Kein Wunder, dass er ein wenig nervös ist.

»Und was Melissa angeht, die ist schon mit einigen Mitgliedern des Teams aneinandergeraten, nicht nur mit Wolkonski. Ich … wäre an deiner Stelle sehr vorsichtig bei ihr.«

Ford dachte an das Briefchen auf seinem Kissen, sagte aber nichts.

Kate zog sich die Handschuhe aus und warf sie in einen Korb, der an der Wand hing. »Zufrieden?«, fragte sie mit scharfer Stimme.

Als Ford zu seinem Häuschen zurückging, stellte er sich dieselbe Frage.

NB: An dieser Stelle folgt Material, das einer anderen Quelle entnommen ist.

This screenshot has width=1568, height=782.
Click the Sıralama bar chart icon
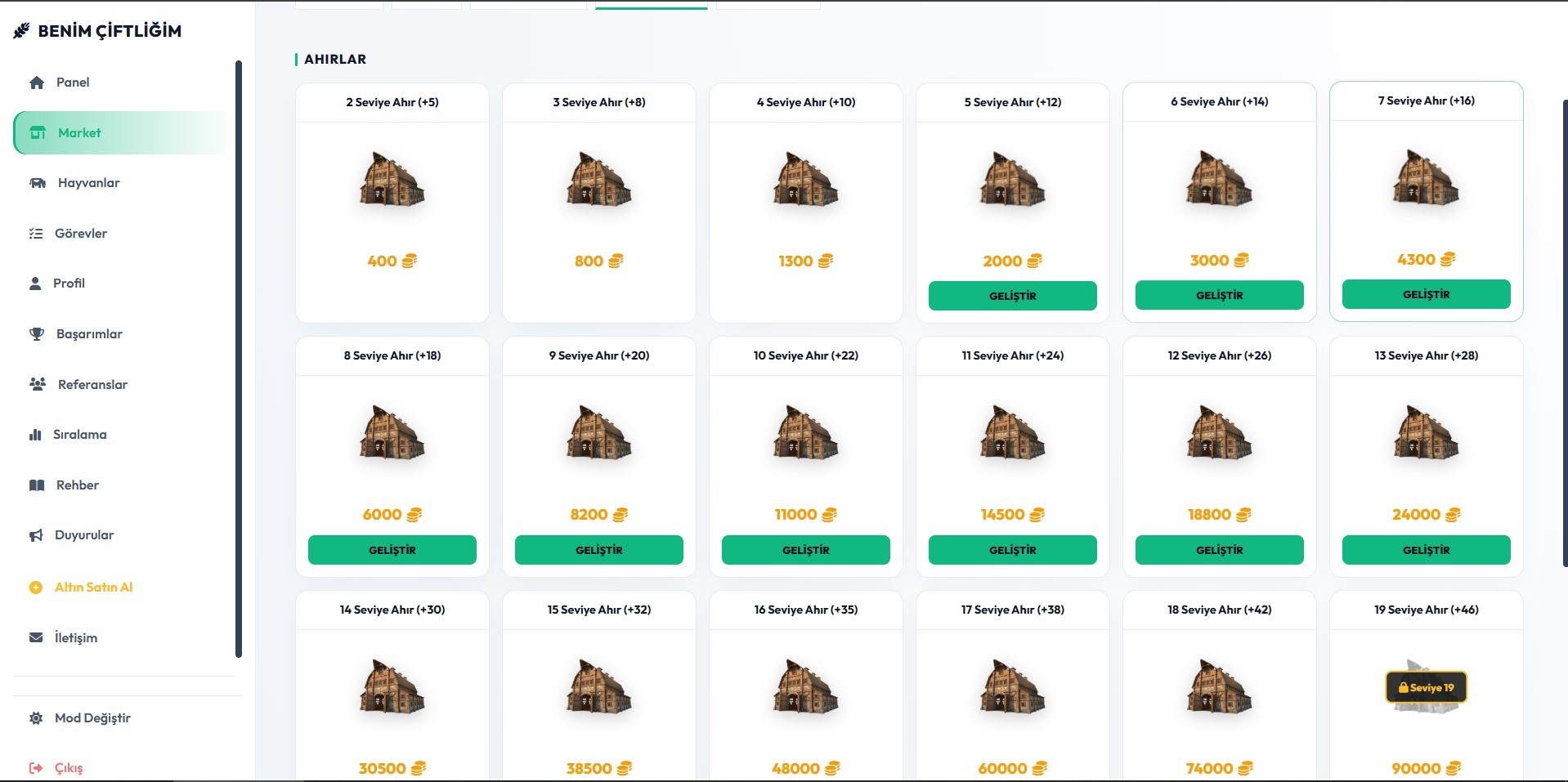tap(35, 435)
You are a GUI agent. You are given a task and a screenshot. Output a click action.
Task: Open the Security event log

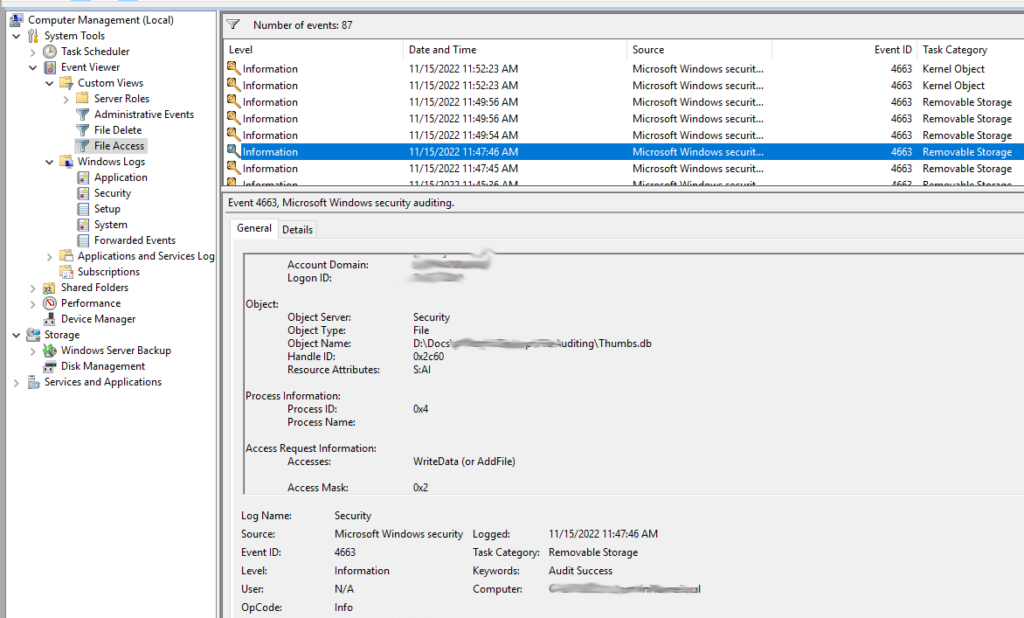[x=115, y=192]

Zufrieden?

21

Pastor Russ Eddy war in seinen alten Ford Pick-up gestiegen, starrte gerade auf die Tankanzeige und überlegte, ob er noch genug Benzin hatte, um es auf die Mesa und zurück zu schaffen, als er die unverkennbare, korkenzieherförmige Staubwolke am Horizont erkannte, die ein nahendes Fahrzeug ankündig te. Er stieg aus dem Wagen, lehnte sich an die Tür und wartete.

Gleich darauf hielt ein Streifenwagen der Navajo Tribal Police vor seinem Trailer, und die Staubwolke zerstreute sich im Wind. Die Autotür ging auf, und ein staubiger Cowboystiefel kam zum Vorschein. Ein großgewachsener Mann entfaltete sich aus dem Wageninneren und richtete sich auf.

»Morgen, Pastor«, sagte er und grüßte mit der Hand am Hut.

»Morgen, Lieutenant Bia«, erwiderte Eddy und bemühte sich, seine Stimme ganz locker und ruhig klingen zu lassen.